What led you to pursue an MBA at this point in your career? After six years in investment management, I believed it was the right time to merge my passion for financial markets and social impact. I wanted to accelerate my understanding of how to assess the risk of ESG funds and gauge their viability.
What other MBA programs did you apply to? In addition to Berkeley, I applied to Wharton, UCLA, and GSB.
What was the most challenging question you were asked during the admissions process? “Tell me about a time you were part of a project but did not agree with the outcome.”
What was your defining moment and how did it prepare you for business school? When I was in college, my parents declared bankruptcy on our small business, and unfortunately, our home was foreclosed. This life event sparked my interest in finance and pushed me to teach financial literacy to my community. Since then, financial inclusivity and representation are at the core of every decision I make and every project I take on. This prepared me for business school by giving me the confidence to question our financial systems and help align profit and impact to benefit everyone equally. I am confident that by being the voice of my disenfranchised community, I can help elevate the class discussions.
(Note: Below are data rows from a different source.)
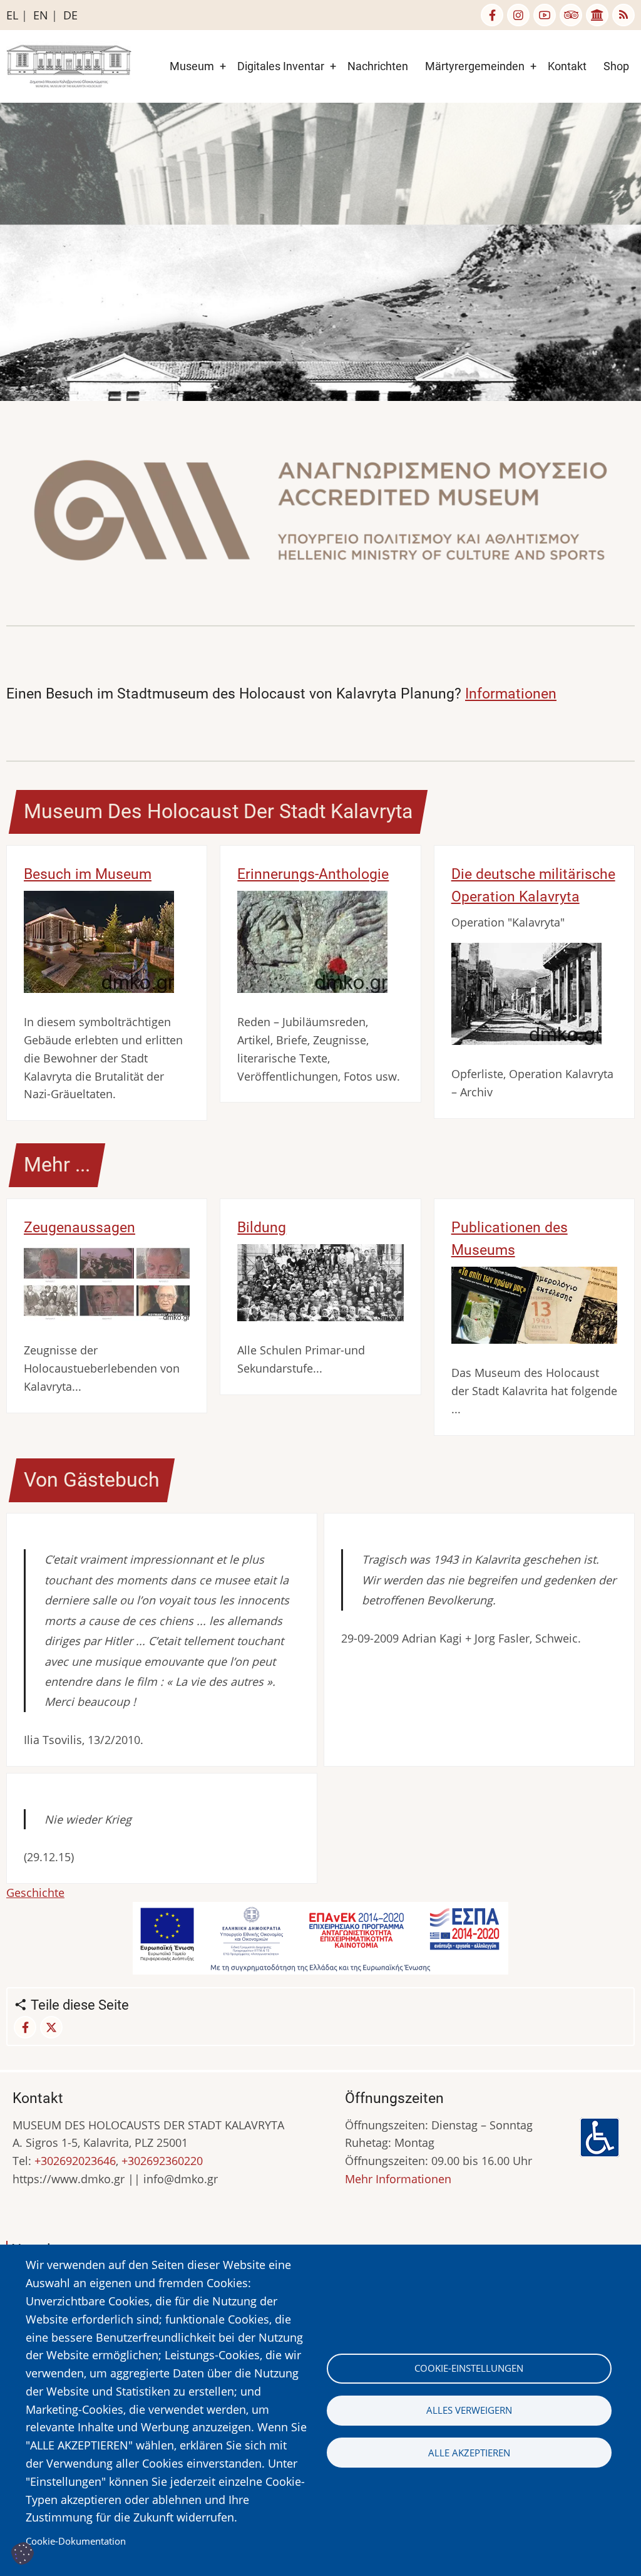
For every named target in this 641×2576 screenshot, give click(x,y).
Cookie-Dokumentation (76, 2541)
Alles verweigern (469, 2410)
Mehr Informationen (398, 2178)
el (12, 15)
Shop (616, 66)
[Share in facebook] (25, 2027)
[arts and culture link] (597, 15)
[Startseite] (68, 65)
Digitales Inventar (280, 66)
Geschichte (35, 1892)
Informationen (510, 693)
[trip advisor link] (571, 15)
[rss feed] (623, 15)
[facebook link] (492, 15)
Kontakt (567, 66)
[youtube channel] (544, 15)
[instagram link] (518, 15)
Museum (192, 66)
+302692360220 (162, 2160)
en (40, 15)
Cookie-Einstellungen (468, 2368)
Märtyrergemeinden (475, 66)
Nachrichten (377, 66)
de (70, 15)
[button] (320, 514)
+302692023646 (75, 2160)
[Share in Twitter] (51, 2027)
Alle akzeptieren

What is your favorite company and why? Currently, my favorite company is Peloton. During this stay-at-home mandate, Peloton bike rides have given me a sense of normalcy while also staying active.
Look ahead two years and picture graduation. How will you know that your business school experience has been successful? I will know that my business school experience was successful by measuring the impact I have left, whether that be in increasing the amount of underrepresented minority students admitted into the program or by outperforming the market with Haas’ Socially Responsible Fund.